WHAT THE TASK REQUIRES: Reproduce verbatim the final portion of the material below, from the line containing "Viewport: 480px width, 342px height." through its last line, and nothing else.

TASK DATA:
* * * * *
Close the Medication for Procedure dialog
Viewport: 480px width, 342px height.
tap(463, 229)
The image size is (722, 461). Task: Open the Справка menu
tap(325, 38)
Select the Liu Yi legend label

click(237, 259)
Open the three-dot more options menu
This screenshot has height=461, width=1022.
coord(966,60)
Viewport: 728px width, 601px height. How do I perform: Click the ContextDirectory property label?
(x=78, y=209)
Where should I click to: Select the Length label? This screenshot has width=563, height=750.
* * * * *
YOUR RESPONSE:
Viewport: 480px width, 342px height.
tap(463, 229)
The image size is (722, 461). Task: Open the Справка menu
tap(325, 38)
Select the Liu Yi legend label

click(237, 259)
Open the three-dot more options menu
This screenshot has height=461, width=1022.
coord(966,60)
Viewport: 728px width, 601px height. How do I perform: Click the ContextDirectory property label?
(x=78, y=209)
Where should I click to: Select the Length label? This screenshot has width=563, height=750.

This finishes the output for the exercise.